Money Flow Into Commodities: A Look at Crude Oil
Last week West Texas Intermediate jumped over 6% and broke a massive 10-month base with a nearly perfect symmetrical pattern. Here's what it all means.
What a crazy weekend for central Florida, from the All Star celebration to the Daytona 500. Talk about bringing together a variety of people from every walk of life. If that was any indication of the broader economy, it's no wonder the market has not stopped for a breather thus far this year. Frankly it was quite the shocker to see my firm's Friday afternoon traditional get-together at the local gin joint go from local business professionals to a $400 cover charge with an hour wait to get in. P. Diddy even paid $25,000 a night to rent a condo adjacent to our new office. Can you say gouging? Perhaps we're just use to the "small town" mentality. We'll soon find out the "city" mentality when we speak at the Annual MTA's (Market Technician Association) annual symposium in April at NY's Pier 60. Nonetheless, it gave us a nice 'excuse reprieve' from coming into the office over the weekend.
With all the visiting "bling" throughout the weekend we couldn't avoid thinking about commodities and this past week's resurgence (all except natural gas, which is toying with a 12-year low). For as long as people have been investing there have been Wall Street adages which surfaced to remind investors of typical misstates:
- Never short a dull market.
- Climb a wall of worry.
- Rising tides lift all boats.
- Don't fight the tape.
- The trend is your friend.
- There's always a bull market somewhere.

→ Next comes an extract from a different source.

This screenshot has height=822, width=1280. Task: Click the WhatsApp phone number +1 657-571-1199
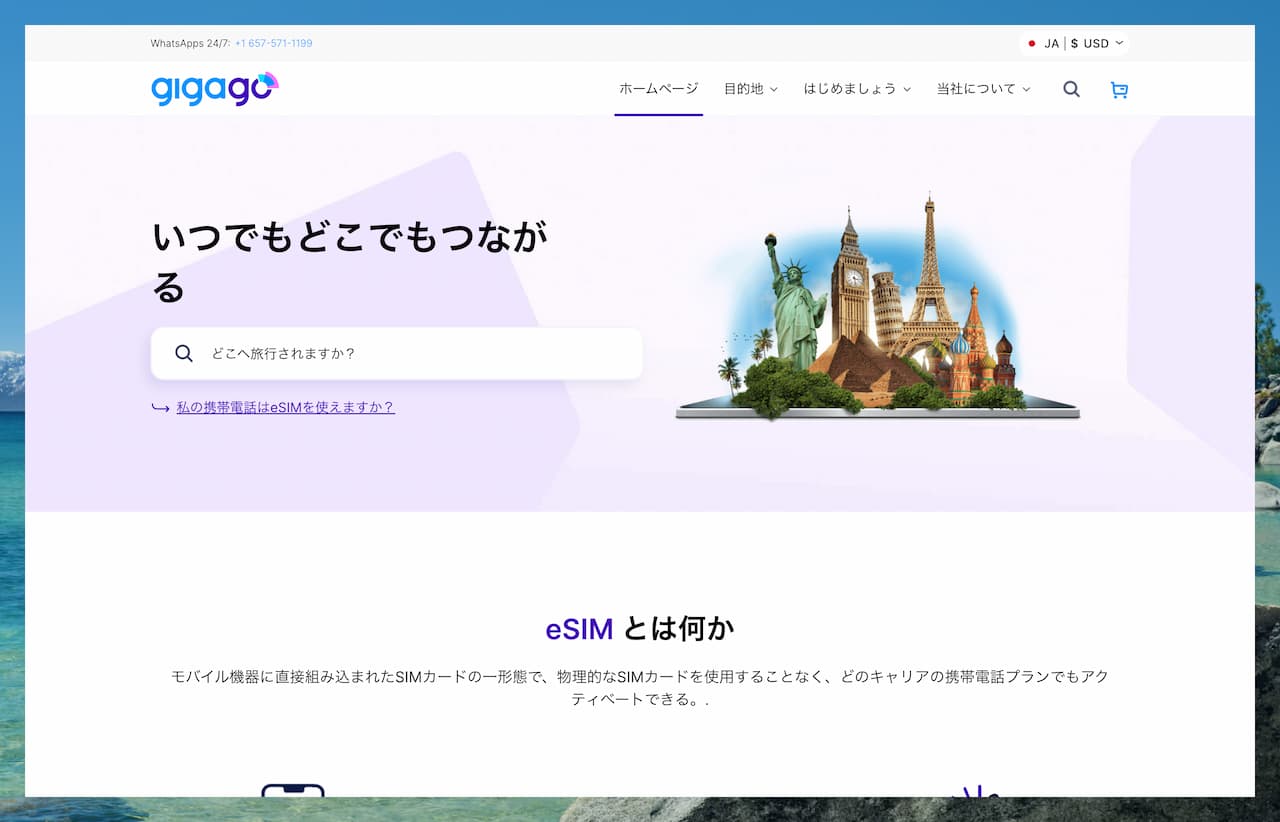coord(273,43)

However, this particular adage can be somewhat aloof. Essentially it's when everything seems too good -- particularly in a market that has been as schizophrenic as ours over the last decade-plus. Otherwise stated: Investors' optimism should be held with some semblance of cautiousness, and they should be aware of their surroundings. Hence the topic of today's missive: money flow into commodities.

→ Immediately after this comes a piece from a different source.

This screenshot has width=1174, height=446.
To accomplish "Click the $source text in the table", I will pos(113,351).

Watching money flow is an essential part of being a portfolio manager. You can invest in the greatest company in the world, but if no other investors hold the same opinion, you could be sitting on a train that may never leave the station. Solution: Find another route. With commodities, especially oil, this can be a double-edged sword.
Last week WTI (West Texas Intermediate – otherwise coined, light sweet) jumped over 6% and broke a massive 10-month base with a nearly perfect symmetrical pattern. About 10 years ago my firm coined the term: Two-Headed Monster. It referred to a head-and-shoulders pattern with two heads. This oil pattern requires yet a new name – to be determined. Essentially, crude shows an inverted two-headed monster, but with two sets of shoulders. (See below.)
Click to enlarge
Obviously the name is irrelevant. But what isn't irrelevant in technical analysis is the symmetry. The more symmetrical the pattern, the more relevant and formidable; ie. trustworthy. As you can plainly see, the two left and two right shoulders' drawdowns are nearly identical, along with the time associated with creation. The same goes for the two heads. This is all good, but what's really great is its congruency. If you were to fold the chart in half based on time, it's nearly identical (blue line).

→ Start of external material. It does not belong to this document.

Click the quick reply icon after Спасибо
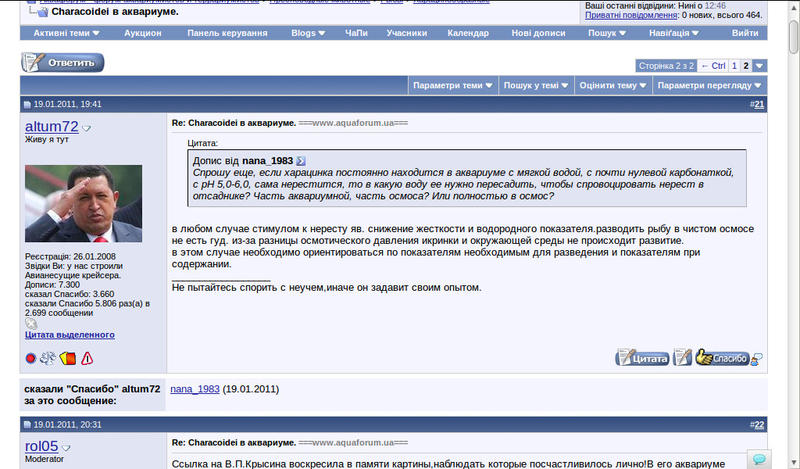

So what does all this mean? The more "formidable" the pattern, the more likely it will achieve its goal (measured move). In this instance we add the size of the base to the neckline break. (A $30 move from trough to peak added to the neckline of $105 equals $135.) When calculating the time it took to build the base (10 months), this (assuming a technically perfect world) would put us at year end. (Please note: This is not a prediction nor a recommendation but merely a technical observation).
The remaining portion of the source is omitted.